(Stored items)

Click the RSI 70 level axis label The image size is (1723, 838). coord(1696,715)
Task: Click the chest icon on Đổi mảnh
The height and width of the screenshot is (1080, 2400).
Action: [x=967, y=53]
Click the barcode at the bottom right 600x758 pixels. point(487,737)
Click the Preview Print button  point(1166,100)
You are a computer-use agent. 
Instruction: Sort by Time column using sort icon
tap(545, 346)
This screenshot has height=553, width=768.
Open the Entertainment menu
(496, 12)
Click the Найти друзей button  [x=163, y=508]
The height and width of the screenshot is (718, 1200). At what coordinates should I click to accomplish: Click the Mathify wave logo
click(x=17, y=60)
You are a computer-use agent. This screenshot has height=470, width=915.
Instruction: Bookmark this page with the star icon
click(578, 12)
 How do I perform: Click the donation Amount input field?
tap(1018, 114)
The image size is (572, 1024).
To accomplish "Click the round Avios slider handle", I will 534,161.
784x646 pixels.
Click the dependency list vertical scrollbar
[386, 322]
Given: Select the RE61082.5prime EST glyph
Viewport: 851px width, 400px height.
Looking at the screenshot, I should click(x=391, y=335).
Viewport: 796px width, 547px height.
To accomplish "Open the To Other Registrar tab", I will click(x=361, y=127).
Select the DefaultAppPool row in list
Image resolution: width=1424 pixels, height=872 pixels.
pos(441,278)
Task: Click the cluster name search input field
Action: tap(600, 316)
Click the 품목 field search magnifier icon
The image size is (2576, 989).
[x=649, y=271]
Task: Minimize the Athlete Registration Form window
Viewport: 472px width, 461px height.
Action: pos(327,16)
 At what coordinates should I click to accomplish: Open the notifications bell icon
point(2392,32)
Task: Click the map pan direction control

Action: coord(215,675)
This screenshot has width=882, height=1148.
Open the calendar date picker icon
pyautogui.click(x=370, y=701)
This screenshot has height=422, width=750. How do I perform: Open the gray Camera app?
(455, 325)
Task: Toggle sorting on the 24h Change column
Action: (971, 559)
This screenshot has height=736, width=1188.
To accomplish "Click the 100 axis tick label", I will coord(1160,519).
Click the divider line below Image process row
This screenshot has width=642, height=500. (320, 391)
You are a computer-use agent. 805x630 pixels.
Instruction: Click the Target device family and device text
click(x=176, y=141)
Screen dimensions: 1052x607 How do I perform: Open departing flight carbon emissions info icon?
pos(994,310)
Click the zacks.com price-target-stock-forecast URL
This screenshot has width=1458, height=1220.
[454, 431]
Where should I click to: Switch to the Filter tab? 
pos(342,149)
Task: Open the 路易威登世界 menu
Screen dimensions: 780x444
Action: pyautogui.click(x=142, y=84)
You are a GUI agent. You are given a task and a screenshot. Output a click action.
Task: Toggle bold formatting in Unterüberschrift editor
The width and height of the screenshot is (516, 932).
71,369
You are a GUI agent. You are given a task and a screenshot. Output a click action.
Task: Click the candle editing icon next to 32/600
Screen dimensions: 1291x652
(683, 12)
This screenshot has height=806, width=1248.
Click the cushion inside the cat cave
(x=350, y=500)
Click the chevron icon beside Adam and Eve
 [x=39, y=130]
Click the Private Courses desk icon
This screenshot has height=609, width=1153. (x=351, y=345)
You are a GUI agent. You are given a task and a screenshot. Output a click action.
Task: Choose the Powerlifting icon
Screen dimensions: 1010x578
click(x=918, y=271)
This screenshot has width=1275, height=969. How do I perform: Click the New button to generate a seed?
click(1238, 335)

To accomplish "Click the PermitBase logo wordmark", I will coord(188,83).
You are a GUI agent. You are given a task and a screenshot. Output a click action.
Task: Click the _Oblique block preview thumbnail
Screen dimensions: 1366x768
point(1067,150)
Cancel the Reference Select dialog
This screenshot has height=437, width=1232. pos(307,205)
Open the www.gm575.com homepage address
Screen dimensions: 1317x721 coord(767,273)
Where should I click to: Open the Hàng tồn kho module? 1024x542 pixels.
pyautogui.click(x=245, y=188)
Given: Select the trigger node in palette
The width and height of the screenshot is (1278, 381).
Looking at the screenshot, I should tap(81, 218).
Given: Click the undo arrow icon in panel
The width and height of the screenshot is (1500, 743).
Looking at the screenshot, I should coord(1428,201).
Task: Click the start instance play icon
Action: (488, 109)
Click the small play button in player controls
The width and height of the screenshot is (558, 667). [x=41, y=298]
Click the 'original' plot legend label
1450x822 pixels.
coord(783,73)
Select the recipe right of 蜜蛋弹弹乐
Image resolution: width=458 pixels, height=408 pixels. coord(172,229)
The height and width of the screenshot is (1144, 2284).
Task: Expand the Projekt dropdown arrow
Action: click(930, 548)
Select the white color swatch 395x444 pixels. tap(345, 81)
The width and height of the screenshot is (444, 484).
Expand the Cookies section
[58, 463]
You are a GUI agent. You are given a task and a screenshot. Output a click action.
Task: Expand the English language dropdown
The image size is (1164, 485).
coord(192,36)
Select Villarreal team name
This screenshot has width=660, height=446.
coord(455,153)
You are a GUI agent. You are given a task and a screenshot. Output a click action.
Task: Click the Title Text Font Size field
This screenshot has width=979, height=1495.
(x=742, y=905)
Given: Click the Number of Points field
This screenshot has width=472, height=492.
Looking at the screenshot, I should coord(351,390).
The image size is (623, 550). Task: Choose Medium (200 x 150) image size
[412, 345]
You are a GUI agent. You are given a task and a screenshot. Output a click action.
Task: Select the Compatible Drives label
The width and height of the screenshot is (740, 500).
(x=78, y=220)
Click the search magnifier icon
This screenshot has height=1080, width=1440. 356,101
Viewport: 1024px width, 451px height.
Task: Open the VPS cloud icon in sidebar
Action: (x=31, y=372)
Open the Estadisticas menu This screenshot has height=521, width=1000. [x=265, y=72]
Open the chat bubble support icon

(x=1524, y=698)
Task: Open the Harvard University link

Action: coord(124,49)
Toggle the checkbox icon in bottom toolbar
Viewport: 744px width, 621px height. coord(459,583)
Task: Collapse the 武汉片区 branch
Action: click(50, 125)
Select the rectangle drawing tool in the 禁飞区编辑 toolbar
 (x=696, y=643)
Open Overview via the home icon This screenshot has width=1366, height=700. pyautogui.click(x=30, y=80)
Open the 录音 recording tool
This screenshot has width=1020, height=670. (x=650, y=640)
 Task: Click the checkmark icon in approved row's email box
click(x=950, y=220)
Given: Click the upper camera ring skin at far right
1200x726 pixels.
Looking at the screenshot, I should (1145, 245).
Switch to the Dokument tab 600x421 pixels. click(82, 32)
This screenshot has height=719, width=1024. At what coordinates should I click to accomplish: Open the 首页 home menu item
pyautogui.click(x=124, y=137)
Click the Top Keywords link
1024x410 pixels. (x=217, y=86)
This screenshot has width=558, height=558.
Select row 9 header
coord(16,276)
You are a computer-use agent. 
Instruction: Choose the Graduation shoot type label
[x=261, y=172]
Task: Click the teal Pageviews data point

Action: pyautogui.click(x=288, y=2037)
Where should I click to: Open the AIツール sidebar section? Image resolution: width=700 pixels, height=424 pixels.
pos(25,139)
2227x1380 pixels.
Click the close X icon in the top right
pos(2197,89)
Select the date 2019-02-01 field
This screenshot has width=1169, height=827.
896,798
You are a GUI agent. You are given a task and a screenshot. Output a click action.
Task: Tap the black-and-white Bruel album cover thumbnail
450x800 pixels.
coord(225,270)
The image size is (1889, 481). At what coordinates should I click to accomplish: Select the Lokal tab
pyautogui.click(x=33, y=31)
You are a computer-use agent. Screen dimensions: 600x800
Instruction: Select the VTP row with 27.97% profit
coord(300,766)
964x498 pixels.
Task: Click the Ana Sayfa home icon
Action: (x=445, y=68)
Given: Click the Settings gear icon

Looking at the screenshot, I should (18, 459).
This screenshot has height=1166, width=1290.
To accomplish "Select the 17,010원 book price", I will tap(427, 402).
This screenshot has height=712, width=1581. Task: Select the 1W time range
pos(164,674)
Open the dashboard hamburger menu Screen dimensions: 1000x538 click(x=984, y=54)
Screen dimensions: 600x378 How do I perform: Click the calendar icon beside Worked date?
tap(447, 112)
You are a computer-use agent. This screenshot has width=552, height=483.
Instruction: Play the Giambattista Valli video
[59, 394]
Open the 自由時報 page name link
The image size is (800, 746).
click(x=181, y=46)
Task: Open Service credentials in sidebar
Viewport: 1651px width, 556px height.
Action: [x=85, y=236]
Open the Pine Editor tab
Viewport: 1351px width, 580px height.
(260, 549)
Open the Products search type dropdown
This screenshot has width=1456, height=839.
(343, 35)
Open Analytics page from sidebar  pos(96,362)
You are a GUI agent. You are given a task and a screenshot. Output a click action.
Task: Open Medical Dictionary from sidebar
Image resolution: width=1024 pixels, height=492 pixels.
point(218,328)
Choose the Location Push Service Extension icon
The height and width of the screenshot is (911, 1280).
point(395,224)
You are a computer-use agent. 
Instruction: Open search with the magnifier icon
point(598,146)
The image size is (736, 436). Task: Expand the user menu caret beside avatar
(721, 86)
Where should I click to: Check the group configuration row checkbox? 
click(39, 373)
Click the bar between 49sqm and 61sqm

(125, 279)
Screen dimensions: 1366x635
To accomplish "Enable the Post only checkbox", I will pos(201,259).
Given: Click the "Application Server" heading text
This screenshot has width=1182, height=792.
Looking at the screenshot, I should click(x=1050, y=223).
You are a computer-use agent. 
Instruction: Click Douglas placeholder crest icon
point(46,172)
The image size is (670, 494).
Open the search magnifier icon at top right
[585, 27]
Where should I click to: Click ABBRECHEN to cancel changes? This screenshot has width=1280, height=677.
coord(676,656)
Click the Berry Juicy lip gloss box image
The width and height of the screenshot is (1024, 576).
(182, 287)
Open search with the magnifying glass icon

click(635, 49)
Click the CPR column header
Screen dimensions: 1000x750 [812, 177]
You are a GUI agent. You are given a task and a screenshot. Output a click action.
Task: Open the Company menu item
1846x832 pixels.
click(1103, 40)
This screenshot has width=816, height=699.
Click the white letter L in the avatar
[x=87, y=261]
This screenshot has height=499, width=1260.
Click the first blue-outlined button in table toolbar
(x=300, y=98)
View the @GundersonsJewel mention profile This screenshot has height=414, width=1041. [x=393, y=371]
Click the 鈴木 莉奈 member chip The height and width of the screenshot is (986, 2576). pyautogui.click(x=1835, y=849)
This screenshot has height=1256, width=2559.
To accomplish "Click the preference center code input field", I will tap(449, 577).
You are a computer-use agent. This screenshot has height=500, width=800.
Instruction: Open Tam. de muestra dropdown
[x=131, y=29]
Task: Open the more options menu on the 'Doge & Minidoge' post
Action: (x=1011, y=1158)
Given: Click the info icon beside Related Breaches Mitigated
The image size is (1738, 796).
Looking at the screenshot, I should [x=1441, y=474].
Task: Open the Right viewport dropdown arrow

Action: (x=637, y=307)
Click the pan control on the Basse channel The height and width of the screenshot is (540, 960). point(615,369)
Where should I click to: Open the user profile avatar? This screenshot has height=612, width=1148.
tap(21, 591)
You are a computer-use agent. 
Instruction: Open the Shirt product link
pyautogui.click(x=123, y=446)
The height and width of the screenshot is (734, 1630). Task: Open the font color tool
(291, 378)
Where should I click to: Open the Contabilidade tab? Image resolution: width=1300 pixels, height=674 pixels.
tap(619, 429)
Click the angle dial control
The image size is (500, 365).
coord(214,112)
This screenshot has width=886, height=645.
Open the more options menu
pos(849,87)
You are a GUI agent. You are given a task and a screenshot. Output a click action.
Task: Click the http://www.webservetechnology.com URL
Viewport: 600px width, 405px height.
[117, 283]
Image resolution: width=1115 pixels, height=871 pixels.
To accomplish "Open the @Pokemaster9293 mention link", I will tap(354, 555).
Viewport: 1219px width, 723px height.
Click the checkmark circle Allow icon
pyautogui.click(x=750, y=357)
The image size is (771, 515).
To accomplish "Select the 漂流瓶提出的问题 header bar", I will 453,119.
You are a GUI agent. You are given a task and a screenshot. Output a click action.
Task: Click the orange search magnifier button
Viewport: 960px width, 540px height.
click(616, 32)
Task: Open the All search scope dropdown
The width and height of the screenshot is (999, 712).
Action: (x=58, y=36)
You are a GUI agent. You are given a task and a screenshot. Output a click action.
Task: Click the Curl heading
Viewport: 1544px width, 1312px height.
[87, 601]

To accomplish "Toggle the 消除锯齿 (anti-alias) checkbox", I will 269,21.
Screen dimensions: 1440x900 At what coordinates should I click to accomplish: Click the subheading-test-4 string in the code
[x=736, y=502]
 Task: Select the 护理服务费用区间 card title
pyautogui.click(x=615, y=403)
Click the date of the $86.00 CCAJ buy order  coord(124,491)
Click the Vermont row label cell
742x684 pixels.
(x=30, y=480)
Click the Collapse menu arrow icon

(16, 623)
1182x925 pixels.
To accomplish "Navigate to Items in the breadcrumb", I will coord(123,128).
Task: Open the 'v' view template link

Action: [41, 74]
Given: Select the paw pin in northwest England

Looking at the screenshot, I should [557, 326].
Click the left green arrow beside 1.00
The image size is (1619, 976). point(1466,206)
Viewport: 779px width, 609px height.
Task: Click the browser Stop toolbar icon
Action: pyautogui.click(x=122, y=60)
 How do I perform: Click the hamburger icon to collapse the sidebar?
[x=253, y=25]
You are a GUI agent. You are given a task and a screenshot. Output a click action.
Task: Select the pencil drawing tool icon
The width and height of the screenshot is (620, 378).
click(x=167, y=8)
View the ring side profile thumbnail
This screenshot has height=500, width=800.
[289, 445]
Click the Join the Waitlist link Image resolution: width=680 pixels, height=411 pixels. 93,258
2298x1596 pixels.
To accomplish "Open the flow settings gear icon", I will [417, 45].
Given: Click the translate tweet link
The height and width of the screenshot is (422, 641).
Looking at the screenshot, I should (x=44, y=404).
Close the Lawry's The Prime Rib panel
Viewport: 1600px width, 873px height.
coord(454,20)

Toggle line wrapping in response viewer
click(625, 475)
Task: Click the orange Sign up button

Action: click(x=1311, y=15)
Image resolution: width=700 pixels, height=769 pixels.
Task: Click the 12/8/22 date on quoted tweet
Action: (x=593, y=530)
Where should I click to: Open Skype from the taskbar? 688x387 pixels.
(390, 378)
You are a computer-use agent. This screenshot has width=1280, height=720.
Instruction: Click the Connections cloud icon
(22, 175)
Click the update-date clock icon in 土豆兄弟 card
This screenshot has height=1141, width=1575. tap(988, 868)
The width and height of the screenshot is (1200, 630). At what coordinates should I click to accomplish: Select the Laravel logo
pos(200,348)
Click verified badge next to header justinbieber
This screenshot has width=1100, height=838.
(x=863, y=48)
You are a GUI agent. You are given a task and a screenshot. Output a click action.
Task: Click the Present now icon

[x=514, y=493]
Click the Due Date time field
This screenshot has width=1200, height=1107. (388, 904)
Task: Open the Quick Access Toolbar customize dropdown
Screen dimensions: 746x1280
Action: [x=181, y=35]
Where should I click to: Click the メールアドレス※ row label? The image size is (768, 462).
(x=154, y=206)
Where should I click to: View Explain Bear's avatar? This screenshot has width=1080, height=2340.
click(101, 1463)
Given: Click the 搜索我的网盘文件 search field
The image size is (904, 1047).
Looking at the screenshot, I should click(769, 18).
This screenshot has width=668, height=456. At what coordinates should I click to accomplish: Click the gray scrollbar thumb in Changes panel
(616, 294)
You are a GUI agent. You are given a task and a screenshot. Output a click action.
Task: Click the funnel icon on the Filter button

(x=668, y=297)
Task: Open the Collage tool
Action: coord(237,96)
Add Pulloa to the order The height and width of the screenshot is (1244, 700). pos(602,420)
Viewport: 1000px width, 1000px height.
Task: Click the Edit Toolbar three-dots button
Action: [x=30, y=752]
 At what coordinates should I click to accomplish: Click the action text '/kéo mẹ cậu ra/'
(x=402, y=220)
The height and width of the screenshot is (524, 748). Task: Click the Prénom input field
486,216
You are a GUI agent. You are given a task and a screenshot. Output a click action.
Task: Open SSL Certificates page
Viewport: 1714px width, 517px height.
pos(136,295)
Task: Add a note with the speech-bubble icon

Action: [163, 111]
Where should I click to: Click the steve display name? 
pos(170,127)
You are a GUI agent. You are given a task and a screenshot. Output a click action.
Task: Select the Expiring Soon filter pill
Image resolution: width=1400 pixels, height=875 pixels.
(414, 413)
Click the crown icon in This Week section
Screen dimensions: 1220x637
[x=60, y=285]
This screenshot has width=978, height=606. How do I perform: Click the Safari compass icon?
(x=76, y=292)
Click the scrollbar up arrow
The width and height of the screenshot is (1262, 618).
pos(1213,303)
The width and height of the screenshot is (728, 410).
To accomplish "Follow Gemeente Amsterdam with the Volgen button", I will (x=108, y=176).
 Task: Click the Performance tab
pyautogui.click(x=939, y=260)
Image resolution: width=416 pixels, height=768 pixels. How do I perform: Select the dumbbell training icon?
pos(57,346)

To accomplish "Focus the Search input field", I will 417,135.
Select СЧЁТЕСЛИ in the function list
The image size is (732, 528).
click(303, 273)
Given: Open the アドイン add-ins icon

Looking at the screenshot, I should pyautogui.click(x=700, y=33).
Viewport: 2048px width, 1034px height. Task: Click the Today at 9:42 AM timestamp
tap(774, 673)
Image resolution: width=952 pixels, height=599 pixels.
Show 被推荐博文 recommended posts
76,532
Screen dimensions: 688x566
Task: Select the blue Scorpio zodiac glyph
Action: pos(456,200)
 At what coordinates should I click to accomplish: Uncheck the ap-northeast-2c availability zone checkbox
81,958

* [Work to be completed] Above are the records; from them, give again exactly the lines from the one containing "Click the Collapse menu arrow icon" to the one containing "View the ring side profile thumbnail", both lines included, and nothing more.

* [Exercise result]
Click the Collapse menu arrow icon

(16, 623)
1182x925 pixels.
To accomplish "Navigate to Items in the breadcrumb", I will coord(123,128).
Task: Open the 'v' view template link

Action: [41, 74]
Given: Select the paw pin in northwest England

Looking at the screenshot, I should [557, 326].
Click the left green arrow beside 1.00
The image size is (1619, 976). point(1466,206)
Viewport: 779px width, 609px height.
Task: Click the browser Stop toolbar icon
Action: pyautogui.click(x=122, y=60)
 How do I perform: Click the hamburger icon to collapse the sidebar?
[x=253, y=25]
You are a GUI agent. You are given a task and a screenshot. Output a click action.
Task: Select the pencil drawing tool icon
The width and height of the screenshot is (620, 378).
click(x=167, y=8)
View the ring side profile thumbnail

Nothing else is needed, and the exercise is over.